[adityar]

I find "X does Y, why don't you?" As a means to keep vendors from becoming complacent. As customers, we don't know what the tools limits are. Sometimes, vendors will not invest in improving their tools/results without a credible threat. The results from competing vendors is the closest you can get to impartial results that create pressure to perform.

[criticaltinker]

I think that is a reasonable counter argument to the solid advice GP shared. In my experience, vendors are usually well aware of their competition. It’s a thin and subtle line between motivating them and recklessly sharing details regarding trade secrets, IP, competitive advantages etc.

Only mentioning this because I wish someone had clued me in earlier in my career. I only learned after my friend in opsec called me out for my loose lips.

[vvanders]

A good chunk of my time was in SoC eval so if the vendor was being complacent they didn't get the bid. You should always be running multiple solutions so you don't get locked in with a certain vendor(and also a really good reason to keep any tech stack you have highly portable).

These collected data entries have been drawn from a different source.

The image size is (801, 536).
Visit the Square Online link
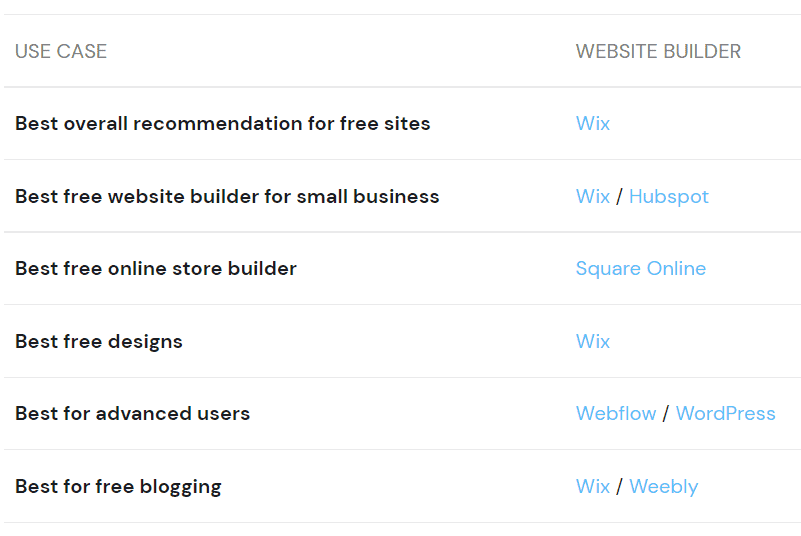coord(640,269)
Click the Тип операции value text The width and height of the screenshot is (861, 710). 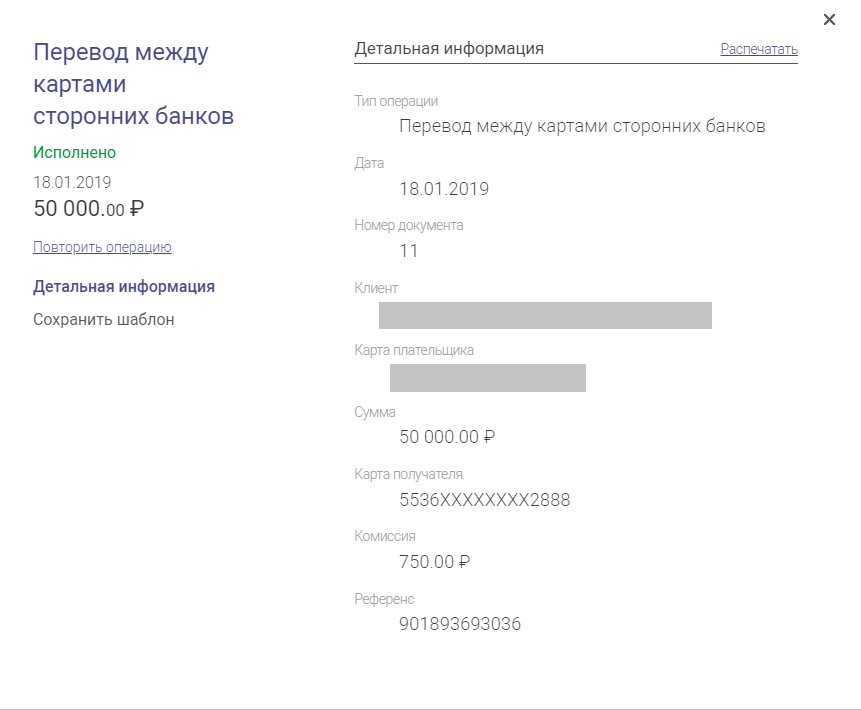pyautogui.click(x=582, y=126)
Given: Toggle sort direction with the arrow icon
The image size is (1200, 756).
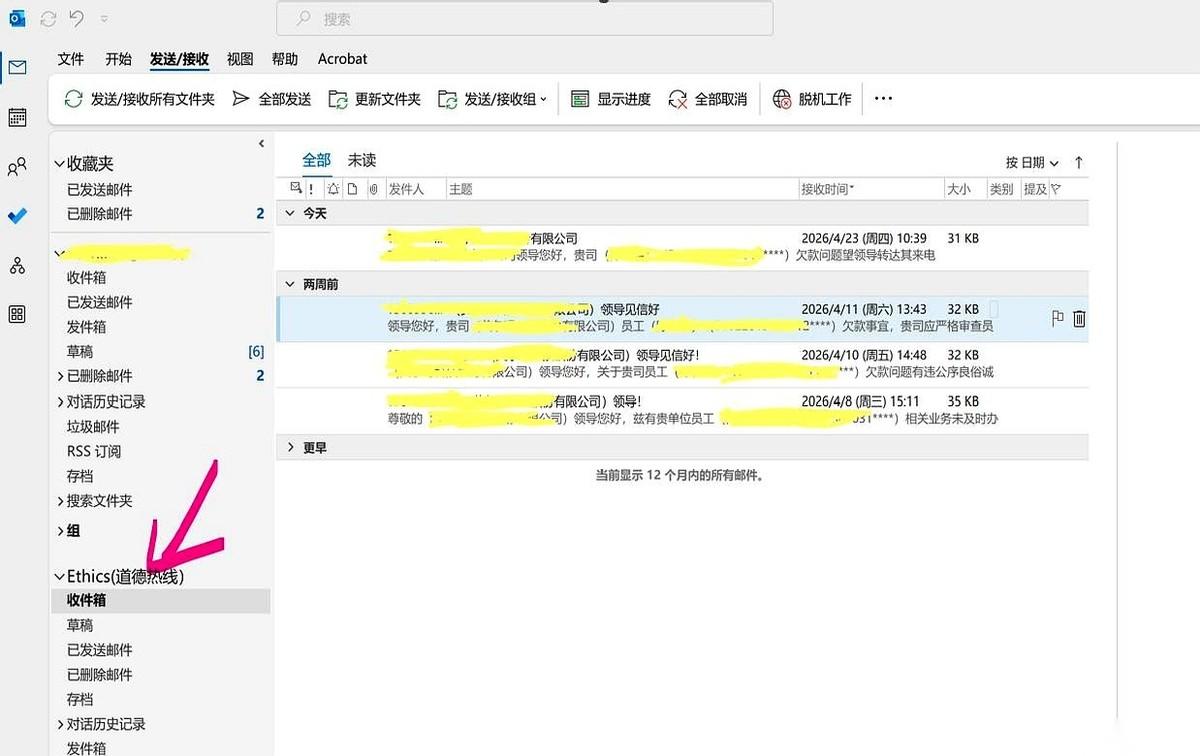Looking at the screenshot, I should (x=1078, y=161).
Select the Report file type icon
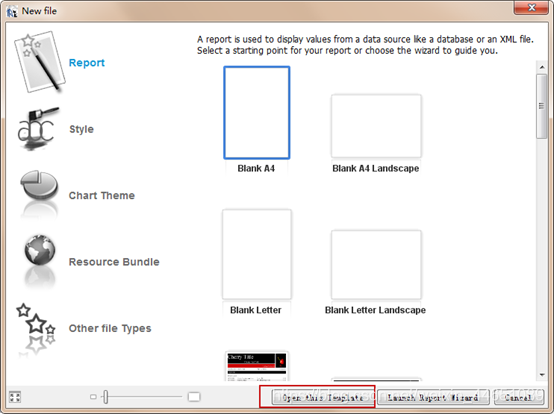The width and height of the screenshot is (554, 414). 39,62
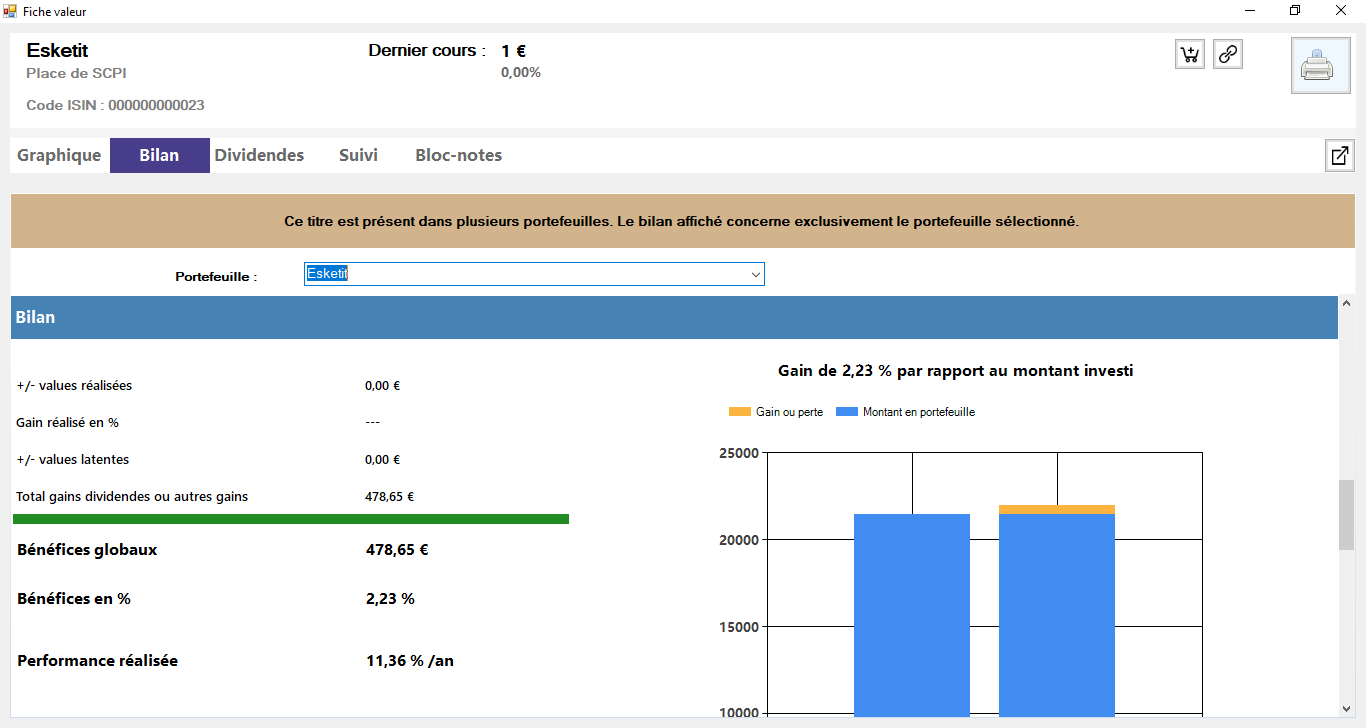Screen dimensions: 1366x728
Task: Expand the Portefeuille dropdown arrow
Action: (755, 275)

Even then though there's ways to approach it that don't disclose. You can set KPIs that you expect to hit and talk through how they plan too approach it from their side. If something is known in the public you can reference it although I generally prefer not to.

Depending on what part of the industry you're in some vendors prefer not to patent and keep approaches internal so discussion of certain aspects can be pretty sensitive.